- Film poster
- Directed by: André Cayatte
- Written by: André Cayatte Pierre Dumayet
- Produced by: Lucien Massé
- Starring: Annie Girardot
- Cinematography: Maurice Fellous
- Release date: 16 May 1973;
- Running time: 120 minutes
- Countries: France Italy
- Language: French

= There's No Smoke Without Fire =

1973 film

There's No Smoke Without Fire (Il n'y a pas de fumée sans feu) is a 1973 French-Italian thriller film directed by André Cayatte. It was entered into the 23rd Berlin International Film Festival where it won the Silver Bear Special Jury Prize.

== Plot ==
In the Paris suburb of Chavigny, Joseph Boussard (André Falcon) holds political office in the lead up to an election.
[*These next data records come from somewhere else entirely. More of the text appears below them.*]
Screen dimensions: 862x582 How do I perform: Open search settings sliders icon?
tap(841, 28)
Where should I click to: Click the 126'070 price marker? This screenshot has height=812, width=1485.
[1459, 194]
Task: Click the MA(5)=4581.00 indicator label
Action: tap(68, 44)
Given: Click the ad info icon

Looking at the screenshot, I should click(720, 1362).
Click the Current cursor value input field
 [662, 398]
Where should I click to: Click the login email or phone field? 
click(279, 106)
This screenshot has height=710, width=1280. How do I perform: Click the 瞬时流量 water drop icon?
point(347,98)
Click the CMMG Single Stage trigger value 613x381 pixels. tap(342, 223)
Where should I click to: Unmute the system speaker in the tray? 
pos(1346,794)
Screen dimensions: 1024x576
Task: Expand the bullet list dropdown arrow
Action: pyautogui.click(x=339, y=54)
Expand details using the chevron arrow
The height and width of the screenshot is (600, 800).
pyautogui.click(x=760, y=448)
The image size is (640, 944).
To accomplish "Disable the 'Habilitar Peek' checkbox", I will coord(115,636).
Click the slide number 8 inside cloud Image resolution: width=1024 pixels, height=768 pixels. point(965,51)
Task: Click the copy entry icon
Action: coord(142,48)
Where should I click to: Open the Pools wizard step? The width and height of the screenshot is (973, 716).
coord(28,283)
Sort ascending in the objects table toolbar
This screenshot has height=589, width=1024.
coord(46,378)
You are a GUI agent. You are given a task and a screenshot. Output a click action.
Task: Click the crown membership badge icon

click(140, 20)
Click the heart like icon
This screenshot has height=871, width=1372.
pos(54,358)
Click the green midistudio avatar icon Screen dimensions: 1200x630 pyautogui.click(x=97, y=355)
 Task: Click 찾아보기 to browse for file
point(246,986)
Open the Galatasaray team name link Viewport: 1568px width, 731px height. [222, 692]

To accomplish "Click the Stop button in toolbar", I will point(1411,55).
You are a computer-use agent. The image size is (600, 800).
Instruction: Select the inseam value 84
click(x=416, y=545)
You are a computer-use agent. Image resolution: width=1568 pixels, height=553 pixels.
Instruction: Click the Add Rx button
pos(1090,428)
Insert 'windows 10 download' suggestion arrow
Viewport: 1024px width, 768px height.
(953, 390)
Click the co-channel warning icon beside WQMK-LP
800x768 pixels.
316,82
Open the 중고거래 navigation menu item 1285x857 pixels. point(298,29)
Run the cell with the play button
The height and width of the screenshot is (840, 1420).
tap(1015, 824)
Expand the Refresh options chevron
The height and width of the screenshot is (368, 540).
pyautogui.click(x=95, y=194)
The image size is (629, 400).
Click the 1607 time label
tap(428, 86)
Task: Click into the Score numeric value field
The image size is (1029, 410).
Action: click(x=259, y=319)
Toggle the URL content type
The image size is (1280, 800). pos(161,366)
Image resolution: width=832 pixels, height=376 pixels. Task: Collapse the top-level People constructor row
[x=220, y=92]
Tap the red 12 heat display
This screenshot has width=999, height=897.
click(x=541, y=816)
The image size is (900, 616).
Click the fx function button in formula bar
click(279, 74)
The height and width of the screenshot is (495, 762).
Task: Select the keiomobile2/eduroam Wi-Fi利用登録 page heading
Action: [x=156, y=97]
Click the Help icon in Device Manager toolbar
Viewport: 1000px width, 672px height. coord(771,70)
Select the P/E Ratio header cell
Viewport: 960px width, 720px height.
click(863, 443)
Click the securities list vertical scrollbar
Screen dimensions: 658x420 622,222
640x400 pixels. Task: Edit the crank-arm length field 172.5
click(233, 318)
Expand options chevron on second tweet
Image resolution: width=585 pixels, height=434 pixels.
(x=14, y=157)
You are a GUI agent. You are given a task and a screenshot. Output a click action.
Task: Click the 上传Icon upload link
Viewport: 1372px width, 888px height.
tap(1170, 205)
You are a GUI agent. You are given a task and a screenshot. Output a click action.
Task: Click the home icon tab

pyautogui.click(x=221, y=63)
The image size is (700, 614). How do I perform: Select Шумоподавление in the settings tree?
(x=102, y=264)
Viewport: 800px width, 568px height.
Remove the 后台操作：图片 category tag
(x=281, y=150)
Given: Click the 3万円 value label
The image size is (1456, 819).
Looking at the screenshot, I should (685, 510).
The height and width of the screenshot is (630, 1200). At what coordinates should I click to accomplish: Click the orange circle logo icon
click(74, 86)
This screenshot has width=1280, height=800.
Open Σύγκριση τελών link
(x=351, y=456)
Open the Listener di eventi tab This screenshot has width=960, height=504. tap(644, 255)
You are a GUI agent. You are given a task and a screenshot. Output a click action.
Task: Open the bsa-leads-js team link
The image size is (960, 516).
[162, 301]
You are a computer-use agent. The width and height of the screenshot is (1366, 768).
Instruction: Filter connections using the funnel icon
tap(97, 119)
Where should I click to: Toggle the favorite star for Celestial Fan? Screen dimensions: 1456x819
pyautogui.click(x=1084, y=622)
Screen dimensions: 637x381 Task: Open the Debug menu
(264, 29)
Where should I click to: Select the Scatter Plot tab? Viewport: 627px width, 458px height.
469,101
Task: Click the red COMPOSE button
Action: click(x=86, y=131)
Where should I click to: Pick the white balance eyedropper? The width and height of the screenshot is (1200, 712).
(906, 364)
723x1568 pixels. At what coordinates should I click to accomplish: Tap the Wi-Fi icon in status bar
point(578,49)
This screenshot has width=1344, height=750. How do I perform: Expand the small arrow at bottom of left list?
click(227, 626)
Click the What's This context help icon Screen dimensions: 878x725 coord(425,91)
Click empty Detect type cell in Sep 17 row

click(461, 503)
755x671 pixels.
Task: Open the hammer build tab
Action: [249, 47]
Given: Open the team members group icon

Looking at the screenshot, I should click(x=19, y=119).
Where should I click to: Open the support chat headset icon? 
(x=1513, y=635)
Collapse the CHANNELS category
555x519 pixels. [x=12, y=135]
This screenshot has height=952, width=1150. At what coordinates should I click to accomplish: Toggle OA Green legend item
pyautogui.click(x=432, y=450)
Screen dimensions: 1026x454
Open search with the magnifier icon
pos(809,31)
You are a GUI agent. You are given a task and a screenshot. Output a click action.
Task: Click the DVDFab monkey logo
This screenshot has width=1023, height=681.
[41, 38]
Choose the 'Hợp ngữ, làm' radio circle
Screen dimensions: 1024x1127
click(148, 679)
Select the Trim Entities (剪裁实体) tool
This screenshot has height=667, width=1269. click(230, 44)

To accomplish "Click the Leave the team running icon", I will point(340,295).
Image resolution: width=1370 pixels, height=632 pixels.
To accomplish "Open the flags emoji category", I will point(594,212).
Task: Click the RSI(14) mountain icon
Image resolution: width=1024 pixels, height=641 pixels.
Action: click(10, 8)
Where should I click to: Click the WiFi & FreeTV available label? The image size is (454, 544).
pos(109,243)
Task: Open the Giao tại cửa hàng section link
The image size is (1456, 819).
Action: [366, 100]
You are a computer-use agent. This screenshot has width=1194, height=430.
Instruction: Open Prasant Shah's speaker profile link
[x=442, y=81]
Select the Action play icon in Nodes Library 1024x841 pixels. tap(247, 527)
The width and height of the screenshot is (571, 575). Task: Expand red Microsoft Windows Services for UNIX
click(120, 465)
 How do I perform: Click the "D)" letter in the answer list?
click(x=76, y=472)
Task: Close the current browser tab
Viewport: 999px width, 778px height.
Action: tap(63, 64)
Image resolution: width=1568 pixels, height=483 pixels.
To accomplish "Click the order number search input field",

When a campaigner for the opposition is killed, the respected Dr. Peyrac (Bernard Fresson) decides to contest the election. One of Boussard's aides obtains and circulates a doctored photograph of Peyrac's wife, Sylvie (Annie Girardot), engaged in group sex at the home of their friends, the Leroys. Peyrac calls for the authenticity of the photograph to be validated but is shut down.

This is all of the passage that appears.